I Am Not Your Perfect Mexican Daughter
"As much as I get sick of eating Mexican food every single day of my life, if heaven existed, I know it would smell like fried tortillas."
I listened to I Am Not Your Perfect Mexican Daughter and initially disliked it. While the narrator is dealing with an incredibly difficult situation (her sister just died, this is not a spoiler), I found I didn't like her very much. Once the plot and character development fell into a good rhythm, I changed my tune. I ended up giving this four stars because Julia was so real. Her decisions and thoughts seemed authentic, she had a fantastic wry sense of humor that came through when you needed it, and she was complicated.
When I was struggling with liking this book, I had an epiphany: this book is YA. Julia is not a 30-year-old, instead, she is a teenager trying to cope with a new reality without her sister.

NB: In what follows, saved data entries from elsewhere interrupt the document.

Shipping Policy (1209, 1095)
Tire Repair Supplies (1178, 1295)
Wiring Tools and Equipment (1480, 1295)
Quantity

This was actually a great book as long as I kept Julia's age in mind. It should have been obvious, but sometimes I can be a little dense about these things. Especially when I'm trying to identify with the narrator.
The author covers many difficult topics without being forceful. Hard things are dealt with in a matter of fact way which is part of what's driving Julia crazy--we're forced to accept all these horrible things as we move into adulthood. I agree with her, it's just not cool.
This book is gritty and smart. Also, the audible narration was great.
Before We Were Yours
"A woman's past need not predict her future. She can dance to new music if she chooses. Her own music. To hear the tune she must only stop talking. To herself, I mean. We're always trying to persuade ourselves of things."
I read this at the urging of a friend. You know I really like you if I take a book suggestion because my TBR list is already a mile long.
This is about a woman who steals kids during the depression and puts them in terrible orphanages then sells them to families. It was horrifying to read about, but it was so informative because I didn't know the history. There is also a woman in the present who is dealing with her political family, her aging grandmother, and planning a wedding. The two stories overlap and the chapters alternate.
This book is not something I would pick up on my own. While the historical aspects of it intrigued me, the shifting between past and present wasn't my favorite. Especially because the present sections were about a woman sorting out her love life.
I read The Cottingly Secret last year and this felt really similar to that book. The past is primarily about children, the present is about adults. The past is where the mystery is being built and the present is where the mystery is being solved. Both of these books were nice, and I would send them to my mom and grandma in a heartbeat. I love having a list of books to share with them at the ready. But, they both represent a form of formulaic fiction.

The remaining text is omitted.